_提示文:_
★ ★ ★ ★ ★ ★ ★

現代(よりちょっと昔)パートと戦時中のパートが交互に語られる。
現代は三人称で、戦時中は早夜の視点で。
それが交差した時が物語のクライマックスになる、と思ったのだけど。

現代パートの主人公・額田彩子は出版社で画集を編集している。私生活では自分勝手な同棲相手と別れた直後。
戦時中のパートは美術専門学校を中退した早夜が、奔放な生活の果てに愛した画家・西游(さいゆう)と、美人で金持ちの新進画家・美紗江との三角関係に苦しむ話。

この西游というのが、生活力がなくて女好きのくせに、自分の芸術に対しては一切の妥協をしないという自己チュー男。
しかし、だからこそ、離れられない二人の女。

自己チューというのなら、田舎に帰りたくない、東京で暮らしたいという一心で学校をやめ、絵のモデルをしながら遊び暮らす早夜も負けていない。
苦しい生活の中からお金を送ってくれる親や、間借りさせてくれる子だくさんの叔父の気持ちを踏みにじり、自分に心を寄せてくれている雄吉の思いを知りながら、都合のいい時にしか寄り付かない早夜。

彩子の近所に住んでいると思われる二人の老女は、早夜と美紗江であろうことはすぐにわかる。

★ ★ ★ ★ ★ ★ ★

_データ部:_

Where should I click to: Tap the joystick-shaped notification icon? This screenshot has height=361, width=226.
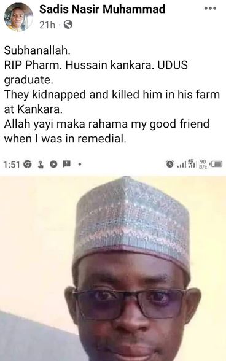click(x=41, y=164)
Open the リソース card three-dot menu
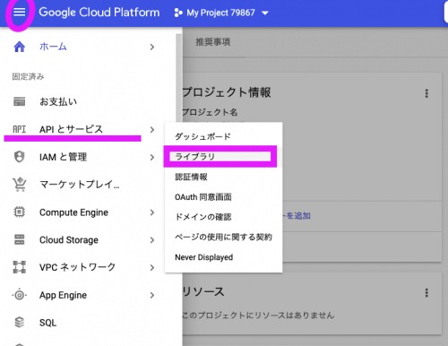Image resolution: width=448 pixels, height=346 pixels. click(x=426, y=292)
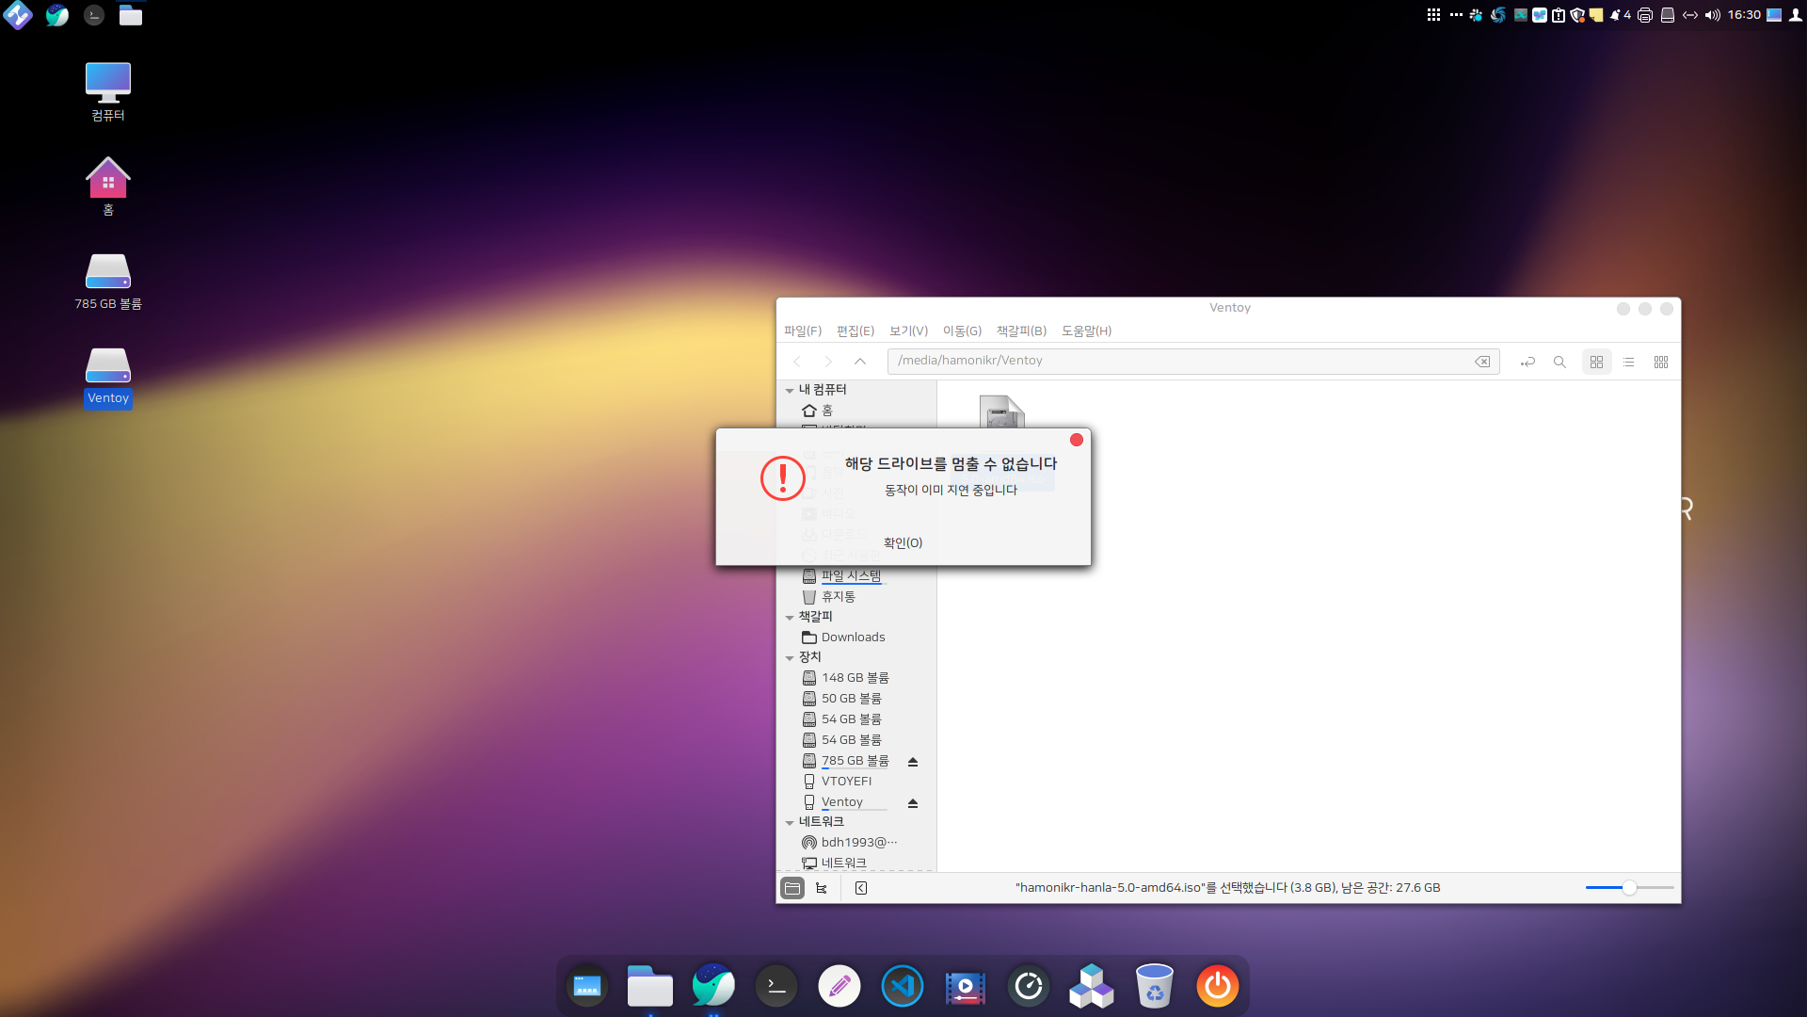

★ ★ ★ ★ ★ ★ ★

_課題:_
**A)** 小説紹介文では、現代パートの主人公・額田彩子はどんな仕事をしているか。
**B)** 小説紹介文を二文で要約せよ。
**C)** 小説紹介文を、最後の文に続けて書き進めよ。

_課題別の解答:_
**A)** 出版社で画集を編集している。

**B)** この作品では、出版社で画集を編集する額田彩子が主人公の三人称の現代パートと、早夜の視点で語られる戦時中のパートが交互に描かれる。戦時中のパートは、美術専門学校を中退した早夜が、愛した画家・西游と美人で金持ちの新進画家・美紗江との三角関係に苦しむ話である。

**C)**
しかし、二人の間に厳然として存在していた西游はどうなったのか?

感情移入できる人物のいない恋愛小説は、なかなか読み続けるのに骨が折れる。
今一つ乗り切れないまま、終盤、空襲で焼け出された西游と美紗江が早夜の元で一緒に暮らし始めてから、物語の緊張の度合いが高まる。
絶対に破局するはずだ、こんな関係。
しかし、現在西游は何をしているのか?
なぜ早夜と美紗江は一緒に暮らしているのか?

最後の50ページは一気読み。
そして衝撃の顛末。
ひゃ~、途中でやめなくてよかったよ~。
だから読書はやめられない。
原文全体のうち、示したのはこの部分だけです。